**Dataset excerpts**

-- begin --

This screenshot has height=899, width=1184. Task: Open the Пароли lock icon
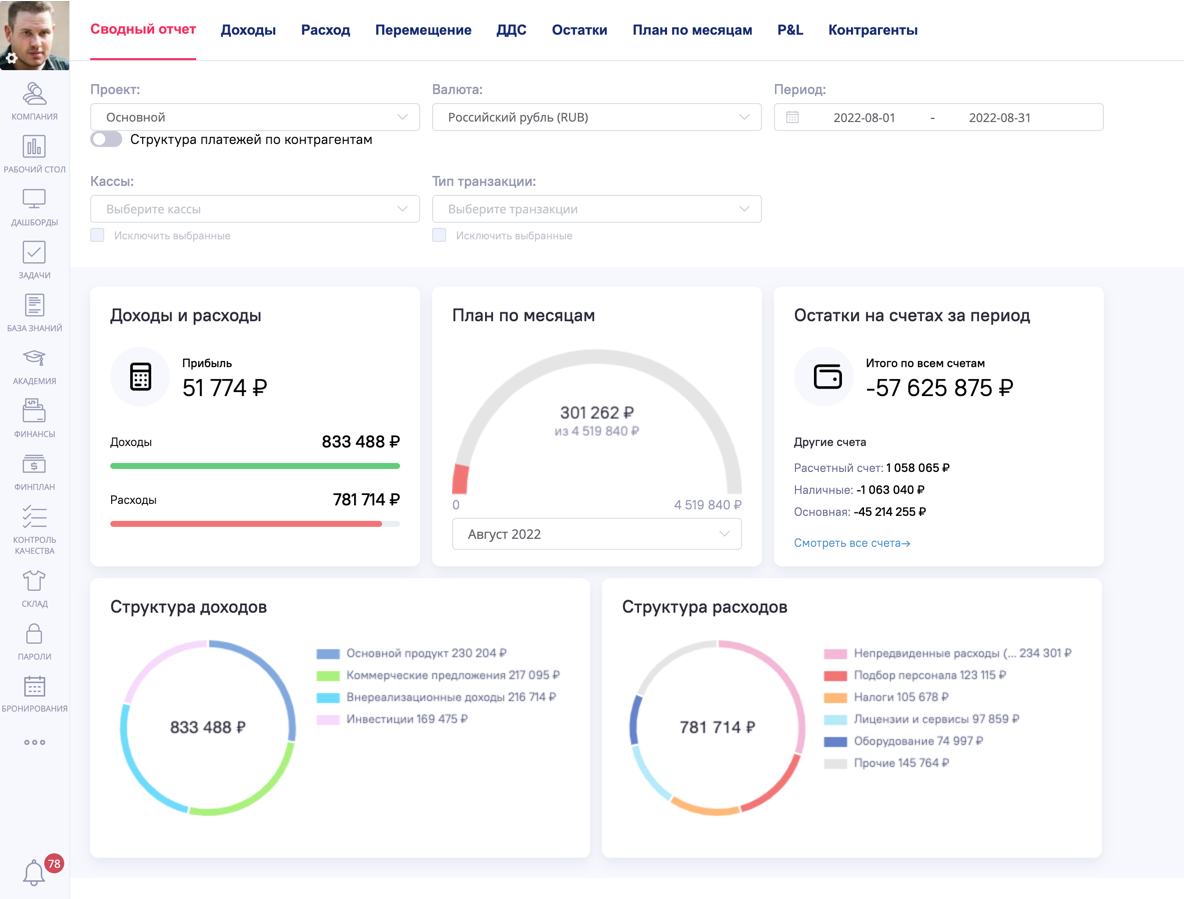click(34, 640)
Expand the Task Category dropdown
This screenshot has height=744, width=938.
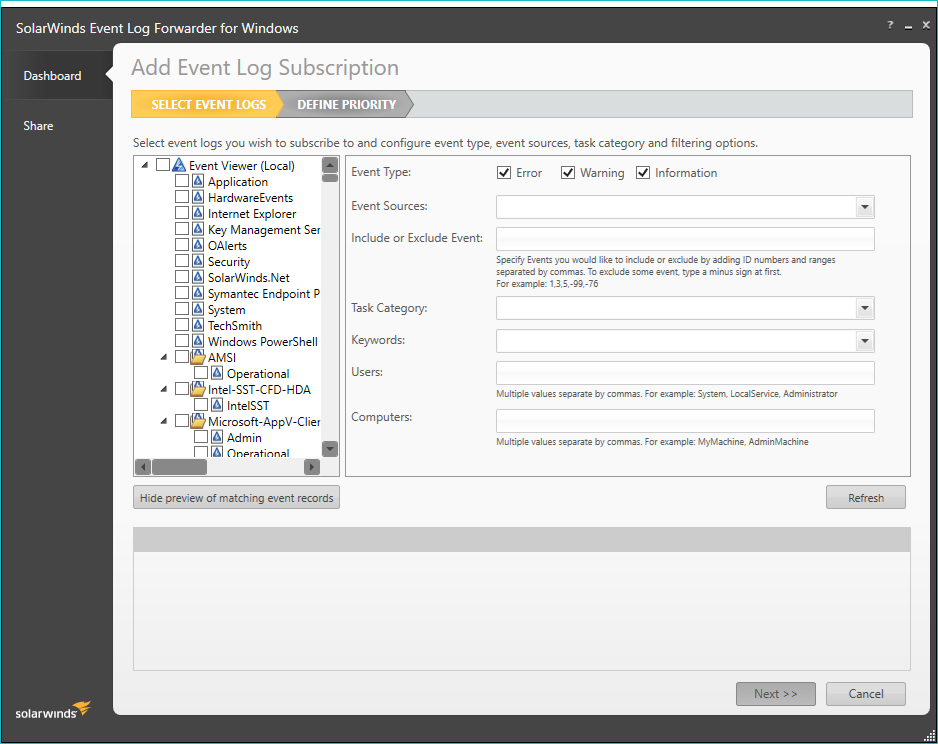pos(864,309)
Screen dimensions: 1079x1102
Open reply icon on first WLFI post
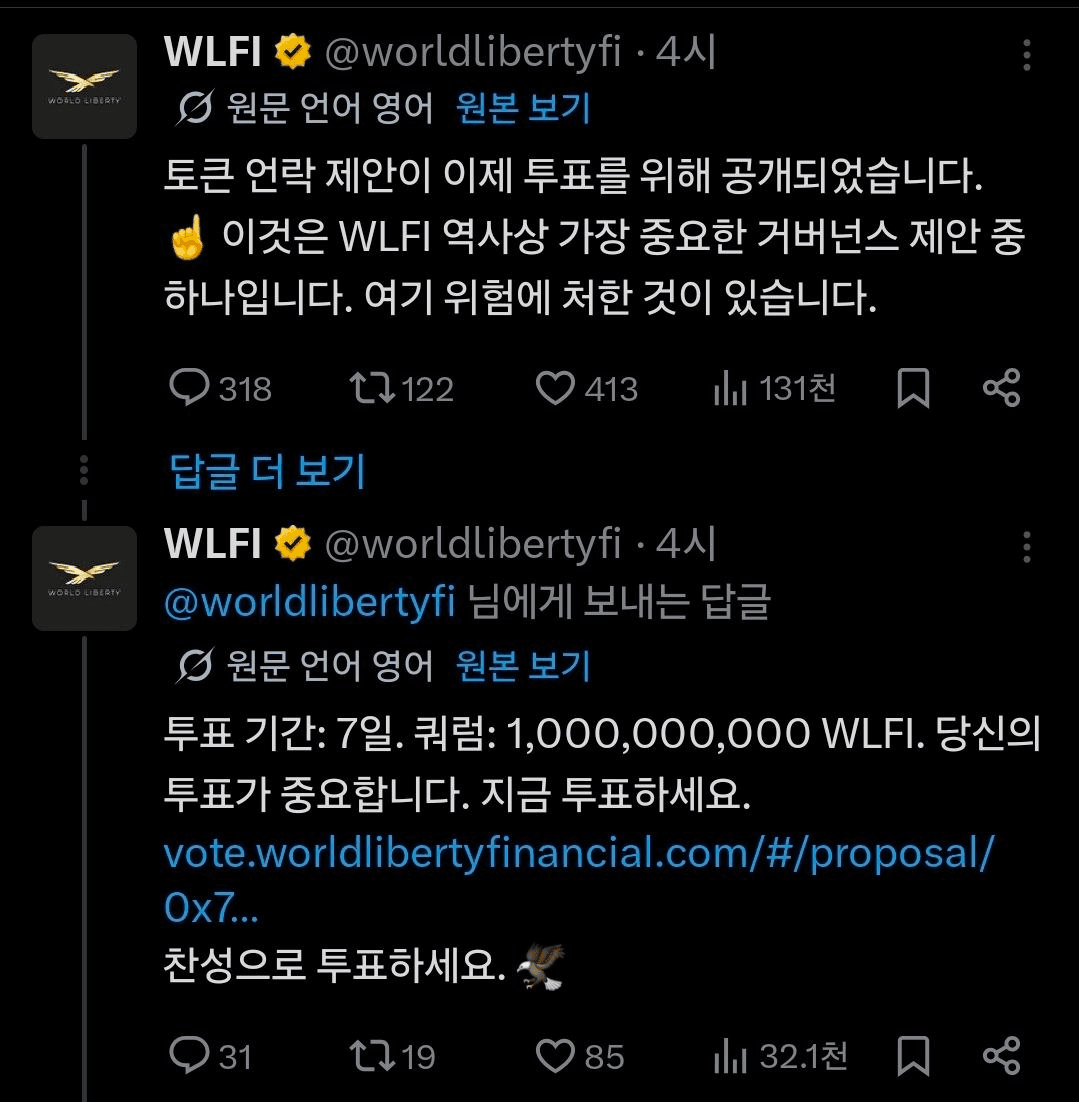[189, 387]
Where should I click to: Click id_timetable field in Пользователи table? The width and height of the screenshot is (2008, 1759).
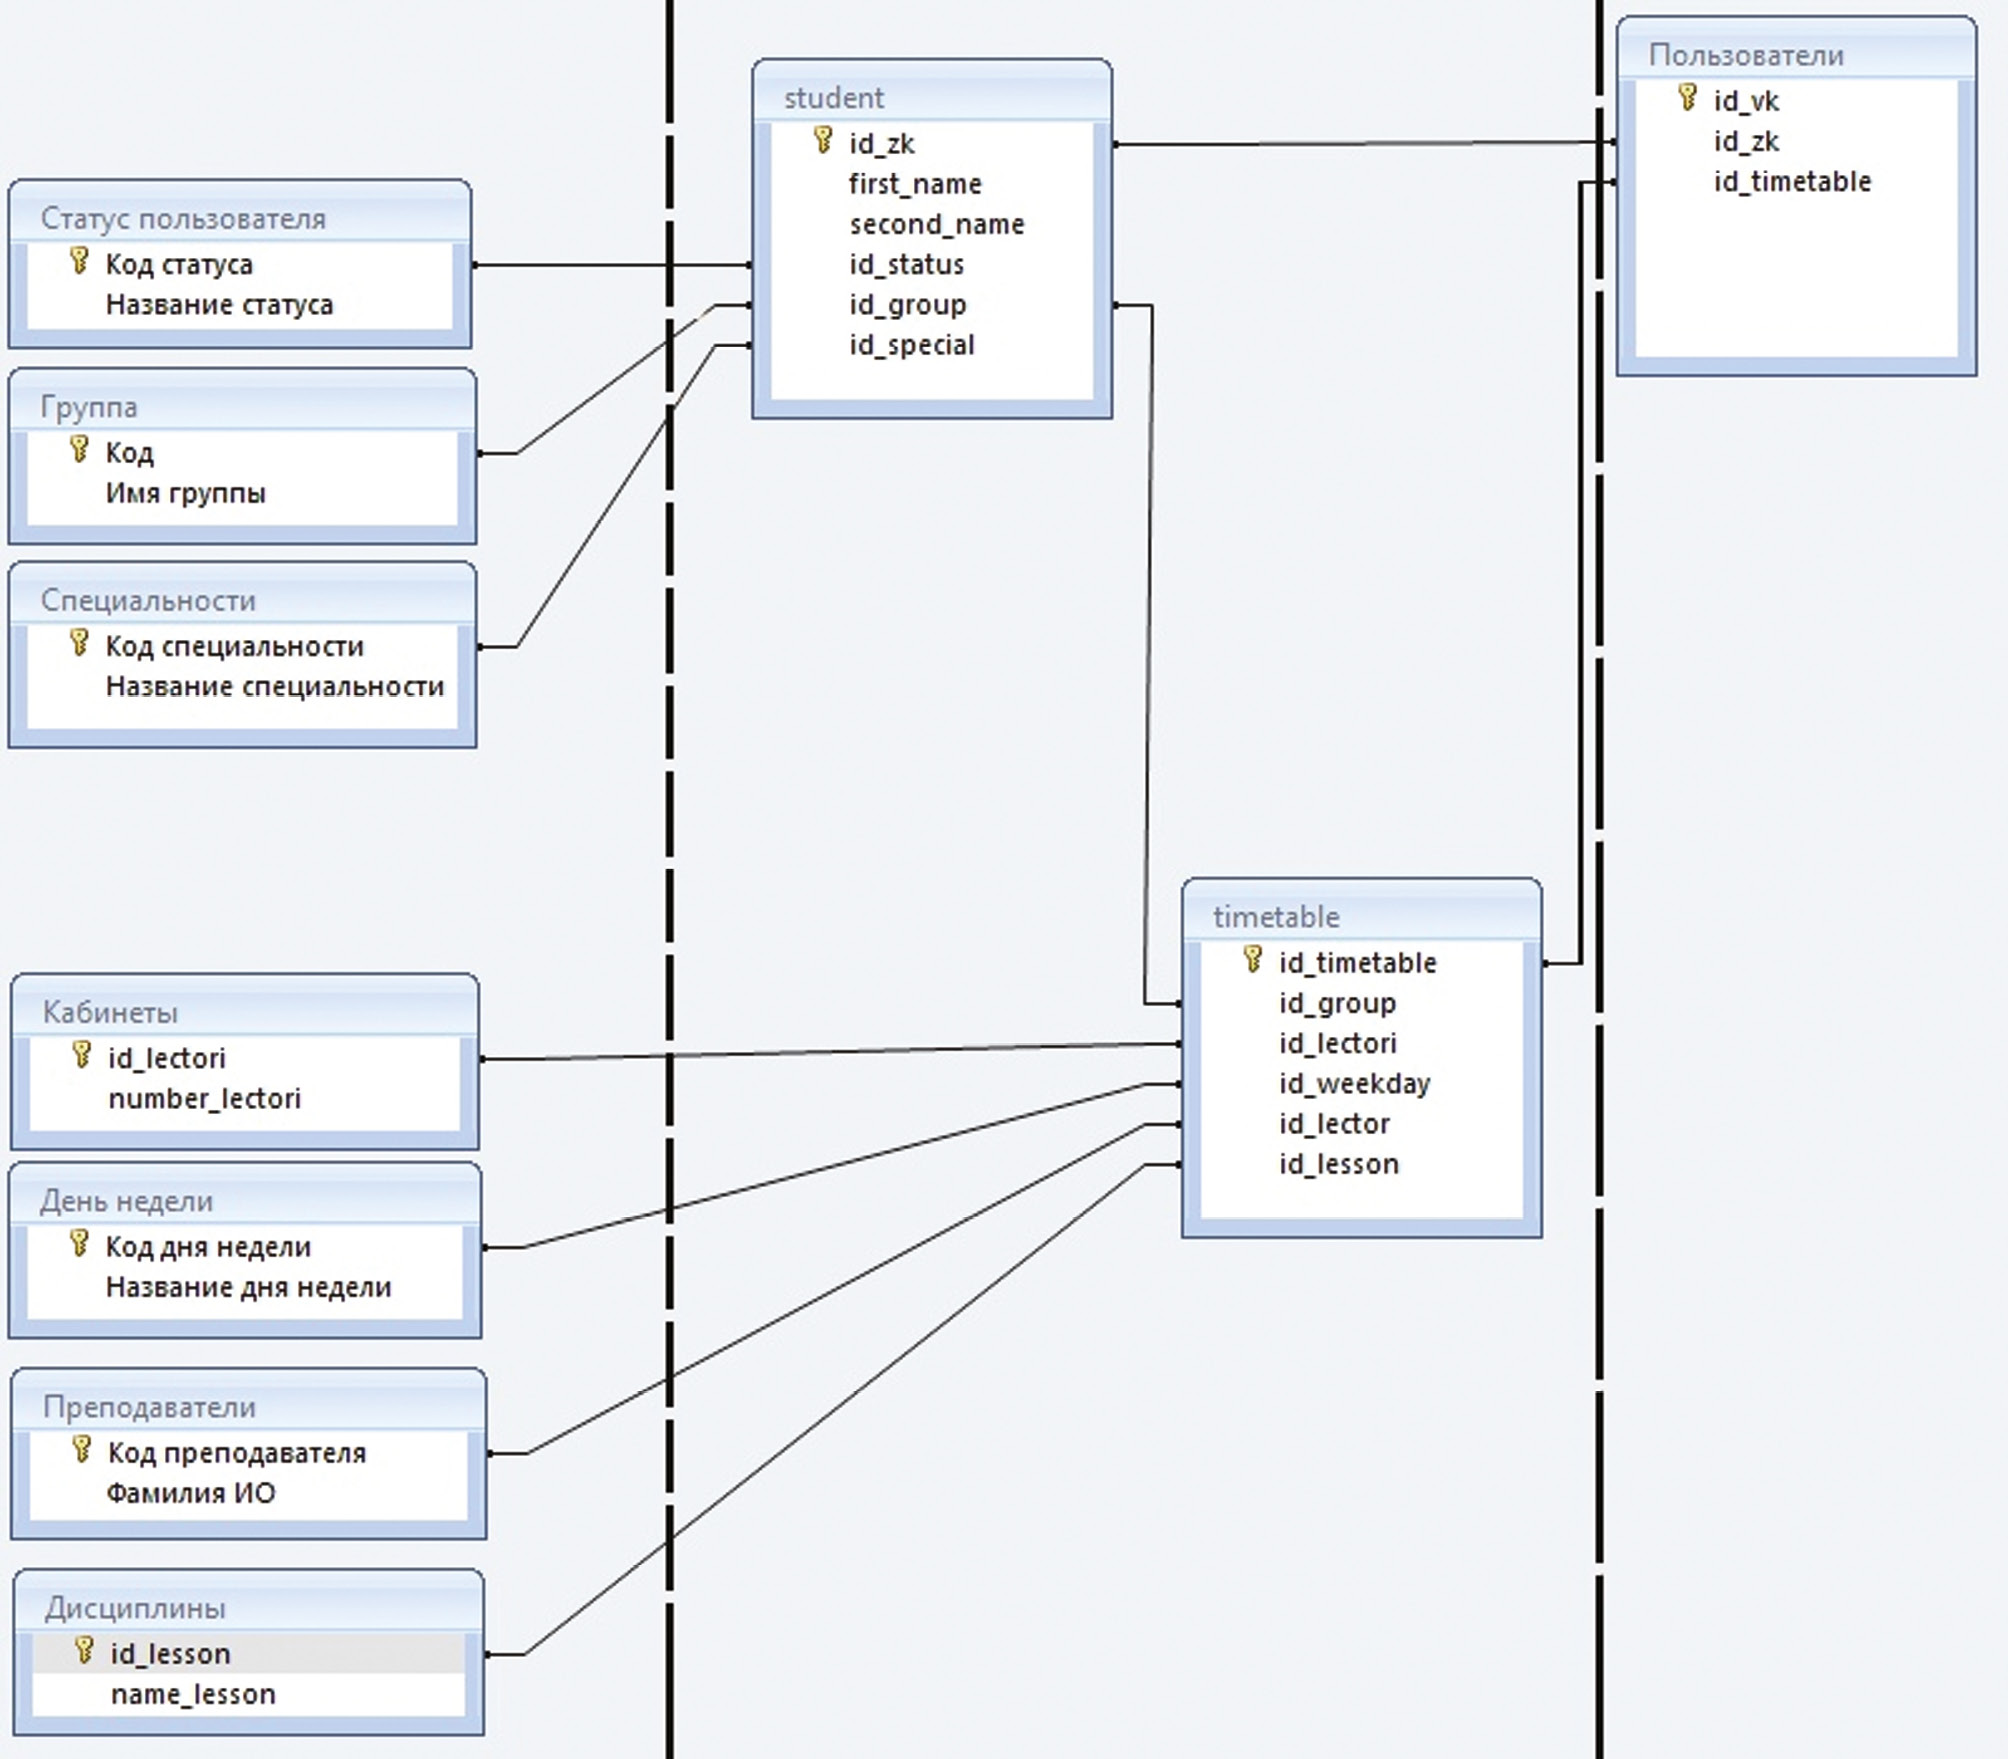1792,182
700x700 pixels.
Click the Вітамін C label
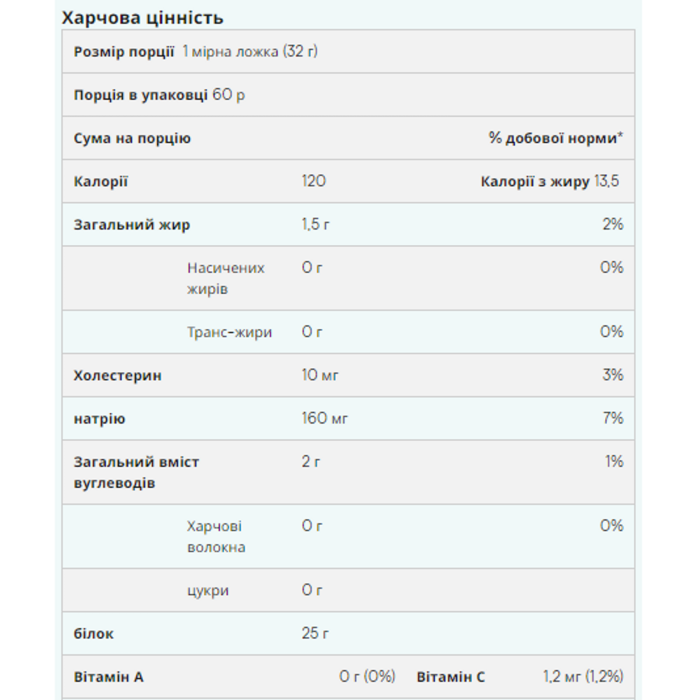point(450,677)
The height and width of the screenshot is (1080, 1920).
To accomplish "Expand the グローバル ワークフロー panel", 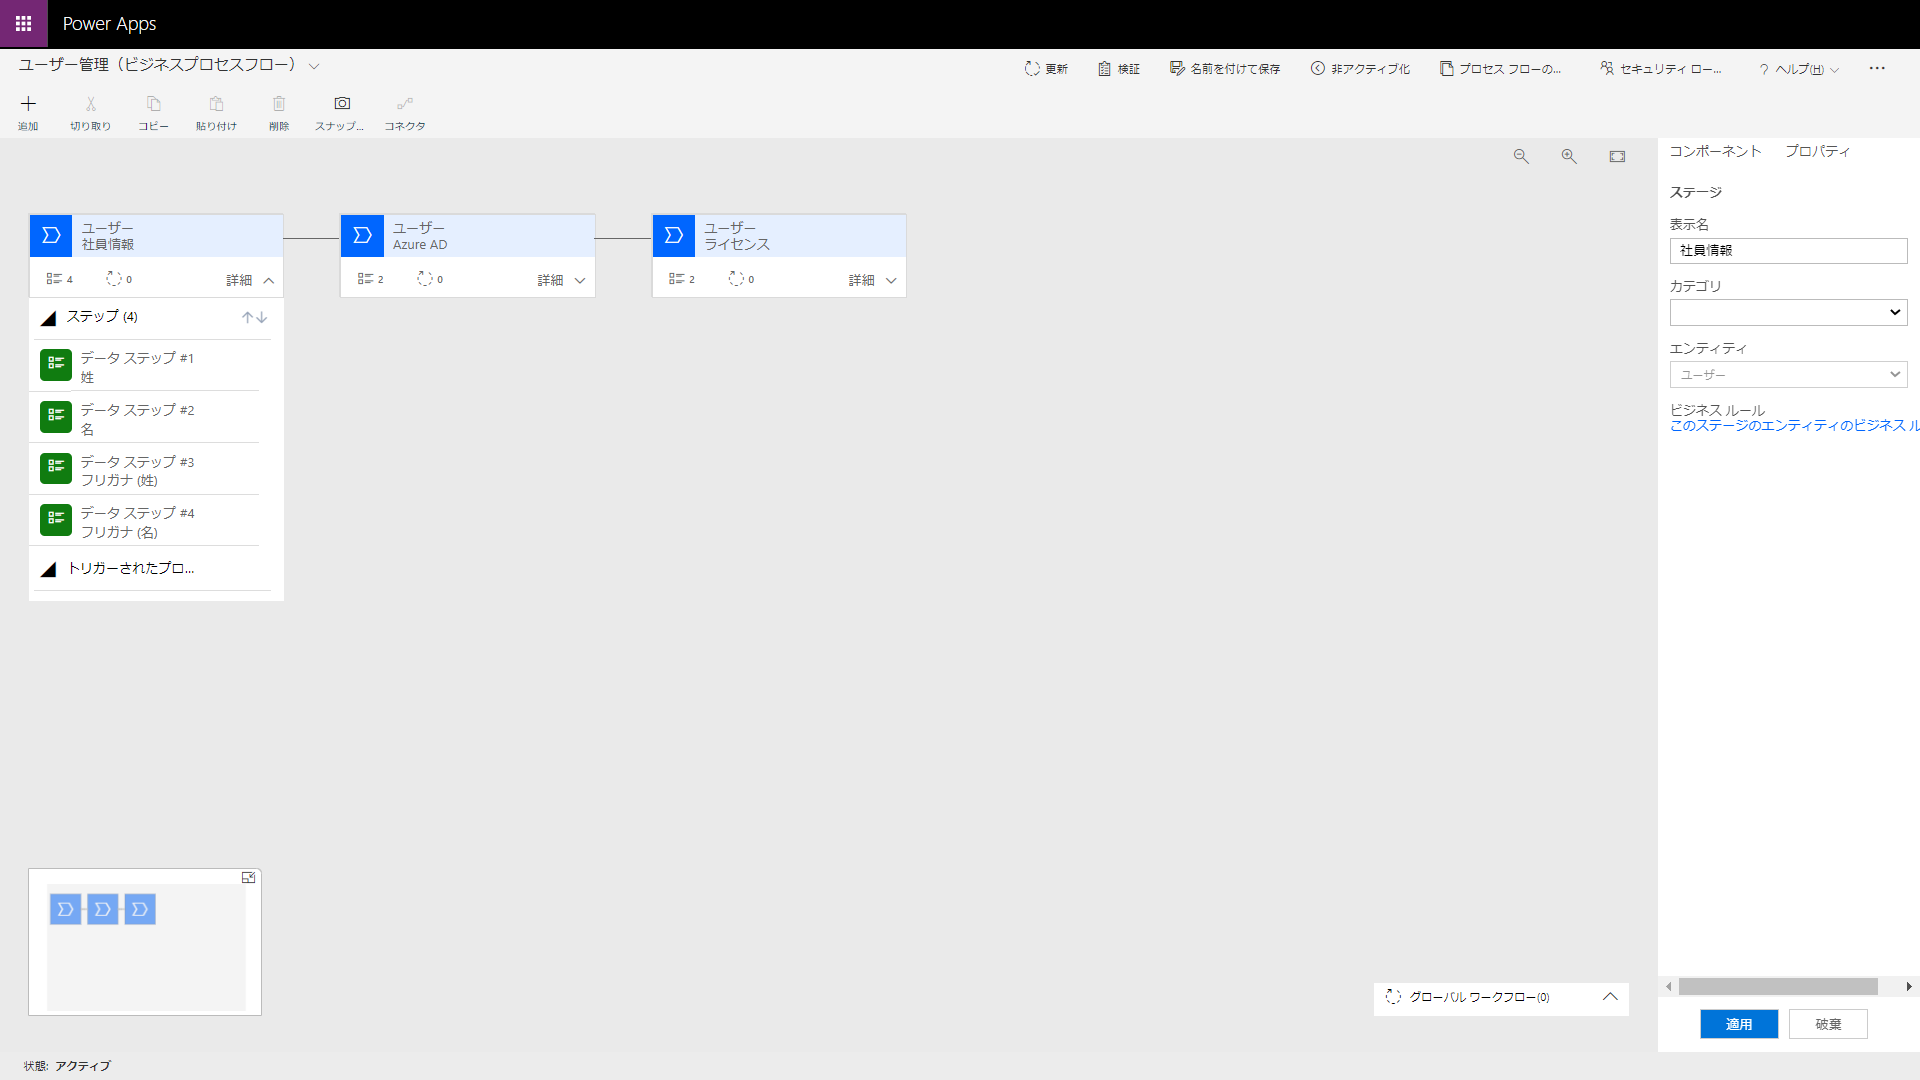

-- end --

**What is needed**
Rewrite every one of the entries above, changing "screenshot" to "screen capture" and leaving everything else untouched. Omit the pictures from your answer.

**Task response**
This screen capture has height=899, width=1184. Task: Open the Пароли lock icon
click(34, 640)
Expand the Task Category dropdown
This screen capture has height=744, width=938.
pos(864,309)
Screen dimensions: 1079x1102
Open reply icon on first WLFI post
[189, 387]
Where should I click to: Click id_timetable field in Пользователи table? The width and height of the screen capture is (2008, 1759).
1792,182
700x700 pixels.
Click the Вітамін C label
point(450,677)
The height and width of the screen capture is (1080, 1920).
To accomplish "Expand the グローバル ワークフロー panel", 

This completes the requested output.